Evangelicalism Divided
|
"To become a Christian is to experience the power of Christ in the
forgiveness of sin and in the receiving of a new life. It is a change
accomplished by God and altogether apart from human effort or deserving,
for the very faith which is the instrument in uniting the sinner to Christ
is itself a gift -- By grace you have been saved through faith, and that
not of yourselves; it is the gift of God (Eph. 2:8) -- Further, while
obedience and love result from the gift of faith, these graces FOLLOW
rather than contribute anything to our acceptance with God. It is Christ's
finished work alone which secures for ever the believer's status of
righteousness and of no condemnation."
Evangelicalism Divided
|
"Christianity means knowing and trusting Christ
as a living Person; it is a relationship which so captures both the mind
and the heart of the believer that henceforth to know Christ, to esteem
him and his words, becomes the very object of existence... A Christian is
someone who no longer lives for himself but understands, with Paul, why
Christ is his righteousness, his life, his all."
Evangelicalism Divided
|
"In the nineteenth century it came to be believed that the most
successful soul-winning belonged to the revival meeting where many are
seen to come to Christ as the evangelist calls them to a visible, public
decision. Walking the aisle in response to the altar call was so closely
identified with conversion that coming to Christ and coming to the front
were treated as one and the same thing. Behind the practice lay the
fallacy that saving faith is of the same nature as a physical decision,
and that if only sinners will answer the evangelist's invitation then
grace will secure their rebirth. This thinking was inherited by Billy
Graham and it is clearly expressed in the way he has spoken of
conversion."
Evangelicalism Divided
|
"The dangers in the invitation system are many.

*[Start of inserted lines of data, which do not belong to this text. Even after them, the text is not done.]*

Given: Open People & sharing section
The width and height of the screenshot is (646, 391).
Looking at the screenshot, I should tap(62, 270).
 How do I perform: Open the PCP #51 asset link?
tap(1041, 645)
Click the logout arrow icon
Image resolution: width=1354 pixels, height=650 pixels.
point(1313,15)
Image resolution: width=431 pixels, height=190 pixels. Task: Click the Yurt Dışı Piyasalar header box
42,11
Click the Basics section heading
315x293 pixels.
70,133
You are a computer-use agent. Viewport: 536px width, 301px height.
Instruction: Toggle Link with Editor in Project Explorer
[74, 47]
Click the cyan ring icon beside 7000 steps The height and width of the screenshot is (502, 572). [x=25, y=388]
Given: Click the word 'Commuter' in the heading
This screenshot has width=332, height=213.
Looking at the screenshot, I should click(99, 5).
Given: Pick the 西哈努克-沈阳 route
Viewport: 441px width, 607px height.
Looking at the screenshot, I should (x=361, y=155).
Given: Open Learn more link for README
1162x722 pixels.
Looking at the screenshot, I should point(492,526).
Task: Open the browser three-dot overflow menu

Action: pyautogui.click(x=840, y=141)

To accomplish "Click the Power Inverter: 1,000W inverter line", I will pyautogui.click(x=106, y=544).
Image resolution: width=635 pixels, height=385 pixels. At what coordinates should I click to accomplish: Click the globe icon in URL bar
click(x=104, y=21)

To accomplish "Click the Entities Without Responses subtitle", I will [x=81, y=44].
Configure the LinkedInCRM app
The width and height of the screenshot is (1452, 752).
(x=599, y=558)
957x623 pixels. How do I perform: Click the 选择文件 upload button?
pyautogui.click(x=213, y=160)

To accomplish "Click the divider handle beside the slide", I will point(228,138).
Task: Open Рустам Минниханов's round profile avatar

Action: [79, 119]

It creates the impression that compliance with it is part of becoming a
Christian."
Evangelicalism Divided
|
"Crusades depended upon crowds and in the Graham story there is an
almost ever-present concern for maintaining and increasing numbers... This
is surely part of the explanation for an eagerness to cultivate
connections with the famous whose names would catch attention. Friendship
was sought with all whose high profile could reflect with advantage on the
message he preached... This cultivation of connections with celebrities
came to its fullest expression with political leaders in the United
States."
Evangelicalism Divided
|
"The practice of seeking accommodation and
acceptance with exponents of error has dimmed the light. Contending for
unpopular truth is no longer a duty and the doctrine supposedly necessary
for evangelicalism has become so minimal that it has ceased to be
distinct."
Evangelicalism Divided
|
"The Graham evangelistic methods do not seem to have been openly questioned
by evangelicals in the United States until after the publication of his
biography by Marshall Frady in 1979... In his view the BGEA was not so
much a spiritual force as a conflux of the kind of American techniques
which are well calculated to gain results."
Evangelicalism Divided
|
"The Reformers would have had to shut their
Bibles before they could have regarded all their baptized contemporaries
as Christians."
Evangelicalism Divided
|
"For the New Testament unity is in order to preserve the faith, not
something which can exist irrespective of doctrinal purity."
Evangelicalism Divided
|
"The approval of doctrinal diversity has become
the hallmark of one-time evangelicals who have risen to high positions in
the Church and left definite convictions behind them."
Evangelicalism Divided
|
"For the Reformers the Reformation was no mere controversy or
doctrinal dispute. The Church of Rome, in her opposition to the way of
salvation clearly taught in the Scripture, was demonstrating here lack of
the Spirit of God... The Roman system, by putting faith in the Church, and
its sacramental system, in the place of the finished work of Christ, gave
sure proof that she was not being taught of God."
Evangelicalism Divided
|
"Wesley and Whitefield lost any possibility of
gaining the good opinion of their peers at the very outset of their work.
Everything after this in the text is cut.